SEATTLE (Reuters) - A 9-year-old girl will need to undergo periodic testing for exposure to HIV and hepatitis after being accidentally jabbed in the foot with a used hypodermic needle left in her bed in a Washington state hotel room, her mother said on Thursday.
Police in Aberdeen, a city about 100 miles southwest of Seattle, said they are treating the incident at the Guest House Inn and Suite in that town as a medical case, not a criminal investigation, because it would be impossible to determine to whom the disposable syringe belonged.
Angie Smith of Edgewood, Washington, said her daughter, Emily Johnson, was pierced in her right heel by the needle, which was attached to a disposable syringe stained with dried blood, on June 1 while the family was visiting Aberdeen for a girls' softball tournament.
Her daughter described the needle prick as feeling like a bee sting, Smith said.
The syringe was lodged between the mattress and mattress pad on the girl's bunk bed in the hotel room. A plastic baggie and a second syringe were found nearby, Smith said.
Emily's family said they took her to a hospital that night and also called police.
"The police were in and out pretty quickly," Smith said. "They just weren't that concerned."

• WORK TO COMPLETE:
Transcribe the hotel needle article word for word, from "Angie Smith of" to "nearby, Smith said.".

• DATA EXCERPT:
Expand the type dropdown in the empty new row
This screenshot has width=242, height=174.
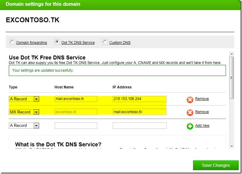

• SOLUTION BELOW:
Angie Smith of Edgewood, Washington, said her daughter, Emily Johnson, was pierced in her right heel by the needle, which was attached to a disposable syringe stained with dried blood, on June 1 while the family was visiting Aberdeen for a girls' softball tournament.
Her daughter described the needle prick as feeling like a bee sting, Smith said.
The syringe was lodged between the mattress and mattress pad on the girl's bunk bed in the hotel room. A plastic baggie and a second syringe were found nearby, Smith said.